Consensus: Start with Cellpose; fine-tune if results are poor. Use Baysor for transcript-only segmentation.
Spatially Variable Gene Detection¶
What benchmarks agree on: nnSVG provides the best accuracy among GP-based methods at practical dataset sizes. SPARK-X is fastest and works well for clear spatial patterns. SpatialDE, the original method, is accurate but too slow for modern dataset sizes. Simple metrics like Moran's I (available in Squidpy) provide a reasonable approximation for exploratory analysis.
Where they disagree: The definition of ground truth for SVG detection is itself contested. Some benchmarks use manually annotated layer marker genes, others use simulated data, and results can differ. Methods also disagree on genes with subtle or gradient-like spatial patterns, where the boundary between "spatially variable" and "noise" is ambiguous.
Consensus: nnSVG for thoroughness, SPARK-X for speed, Moran's I for quick exploration. The choice matters less than the biological interpretation of results.
Cell-Cell Communication¶
What benchmarks agree on: Spatial CCC methods (COMMOT, SpatialDM) outperform non-spatial methods (CellPhoneDB, CellChat) when applied to spatial data -- unsurprisingly, since they use the additional distance information. Among spatial methods, optimal transport-based approaches (COMMOT) produce more biologically coherent spatial patterns than radius-based methods.
Where they disagree: CCC benchmarking is the weakest area because ground truth is nearly impossible to establish. Most evaluations rely on known biology (e.g., "Wnt signaling should be active in this region") rather than quantitative metrics, making objective ranking difficult.
Consensus: Use spatial methods for spatial data. Treat all CCC results as hypotheses requiring experimental validation.
The DLPFC Problem¶
The dorsolateral prefrontal cortex (DLPFC) Visium dataset from Maynard et al. (2021) has become the de facto benchmark for spatial clustering, deconvolution, and SVG detection.

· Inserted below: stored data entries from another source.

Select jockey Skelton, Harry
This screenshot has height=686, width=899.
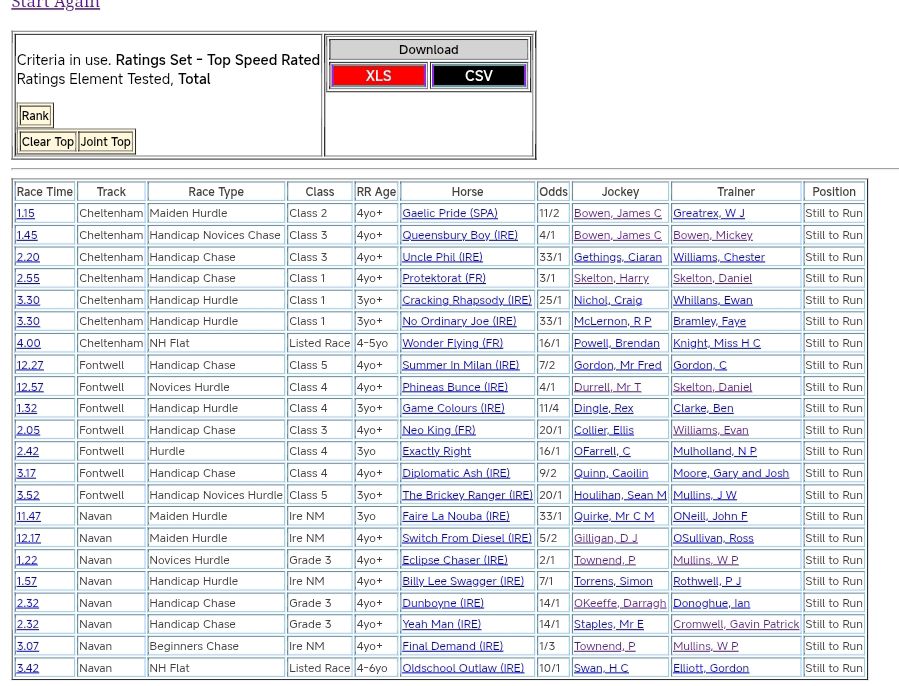(x=610, y=279)
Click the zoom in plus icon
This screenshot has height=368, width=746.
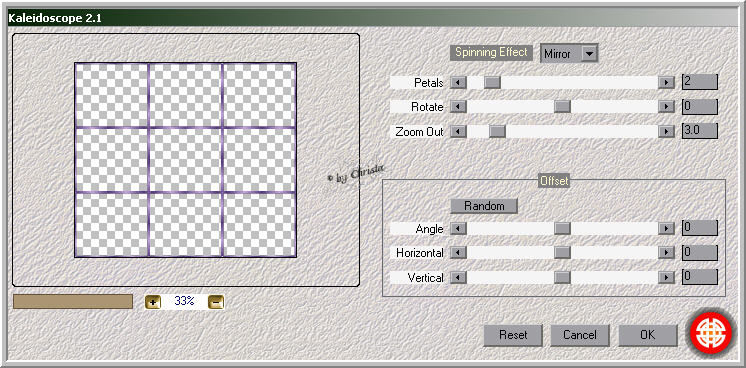tap(153, 301)
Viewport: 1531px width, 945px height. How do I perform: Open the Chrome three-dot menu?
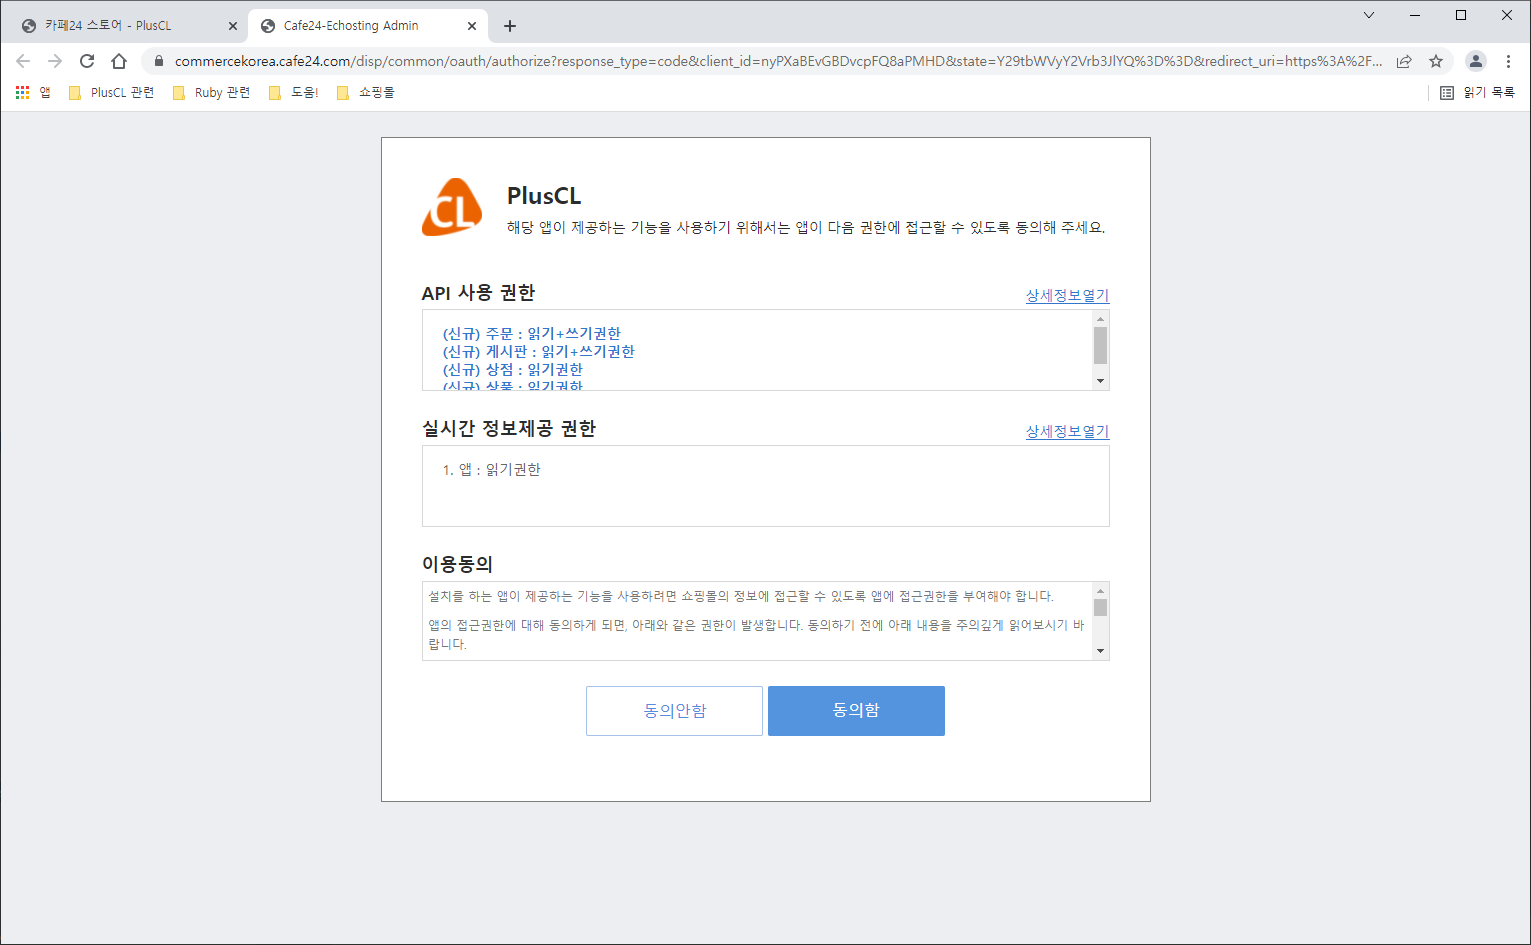(1508, 61)
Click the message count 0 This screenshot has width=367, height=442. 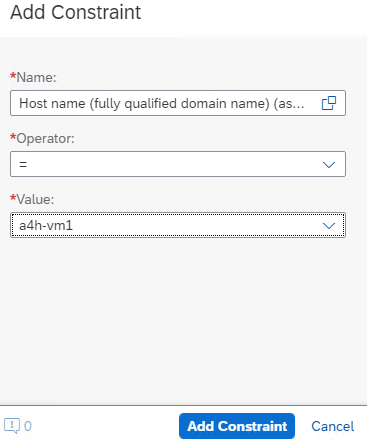point(28,426)
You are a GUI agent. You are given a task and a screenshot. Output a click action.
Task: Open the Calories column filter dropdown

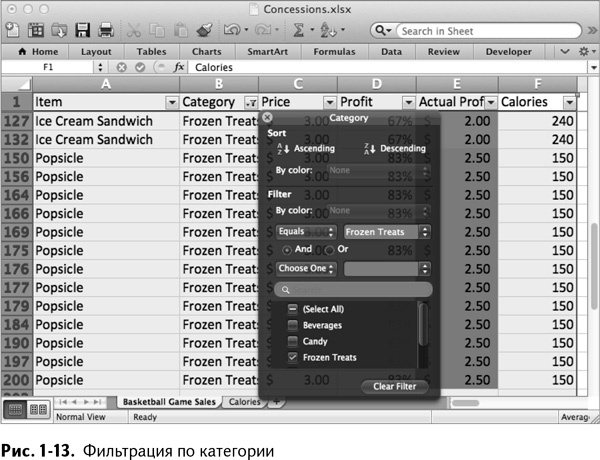tap(569, 102)
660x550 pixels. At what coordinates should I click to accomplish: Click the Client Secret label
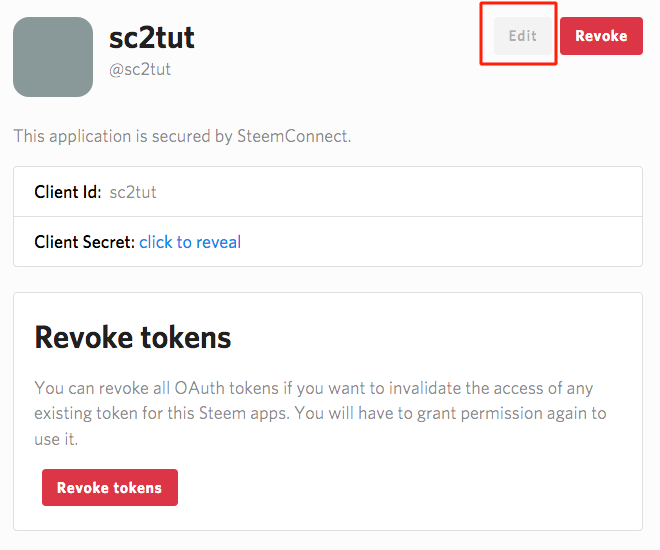click(84, 242)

Its popularity is understandable: 12 tissue sections with manually annotated cortical layers provide clear ground truth. But over-reliance on a single dataset creates risks:
- Overfitting to cortical architecture: The DLPFC has a clean layered structure. Methods optimized for this geometry may not generalize to tumors, immune tissues, or developing organs where spatial domains are irregular.

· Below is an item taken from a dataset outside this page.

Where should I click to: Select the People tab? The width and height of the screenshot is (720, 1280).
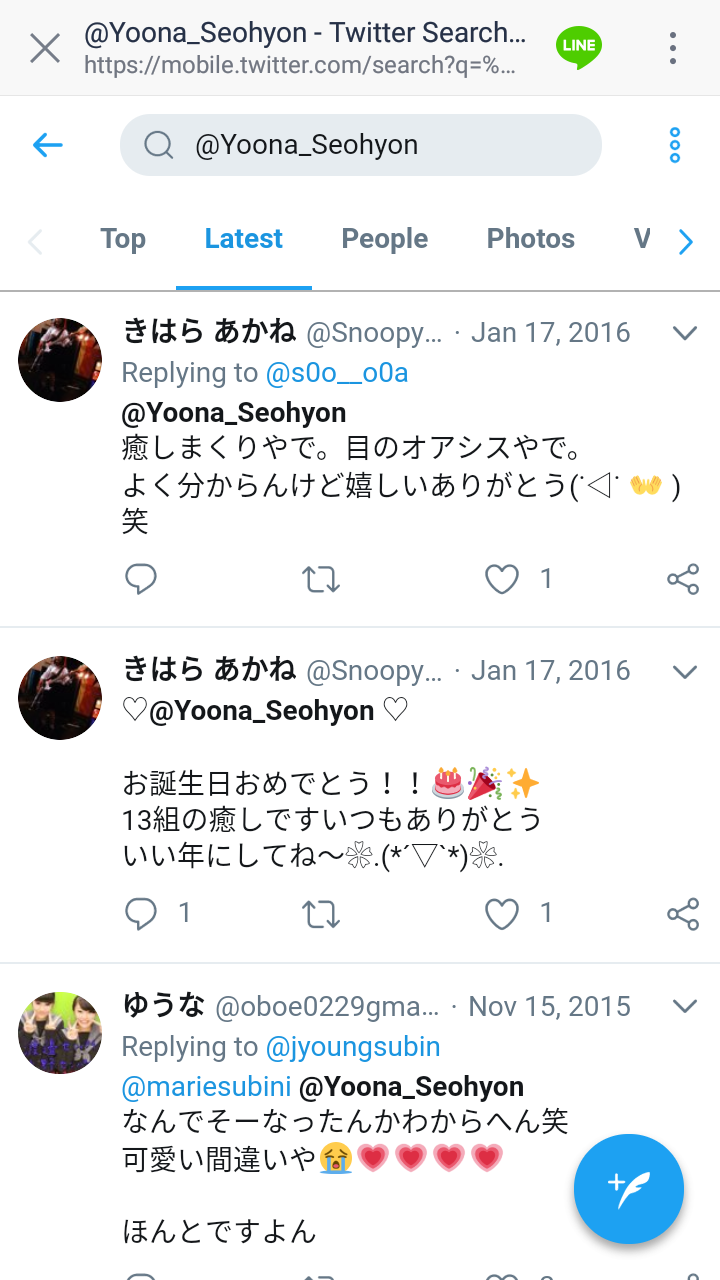point(384,239)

- Benchmark gaming: When every paper evaluates on DLPFC, there is implicit pressure to tune methods for this specific dataset, inflating reported performance.
- Limited tissue diversity: A single brain region from a single species cannot represent the diversity of spatial biology.
What Is Missing¶
- Multi-technology benchmarks: Most benchmarks evaluate methods on a single platform (usually Visium). Cross-platform evaluation (Visium vs. MERFISH vs. Xenium on matched tissue) is rare but essential as analysts increasingly combine technologies.
- Scalability benchmarks: Few benchmarks systematically evaluate how methods perform as dataset size increases from thousands to millions of spots/cells, which is critical for Visium HD and imaging-based platforms.
- End-to-end pipeline evaluation: Benchmarks evaluate individual steps (segmentation, clustering, deconvolution) in isolation. How errors propagate through a full pipeline -- bad segmentation leading to wrong cell types leading to incorrect CCC -- is largely unstudied.
- Ground truth beyond DLPFC: The field urgently needs curated benchmark datasets for diverse tissues (tumor, immune, developmental) with expert annotations, matched multi-modal measurements, and clearly defined evaluation criteria.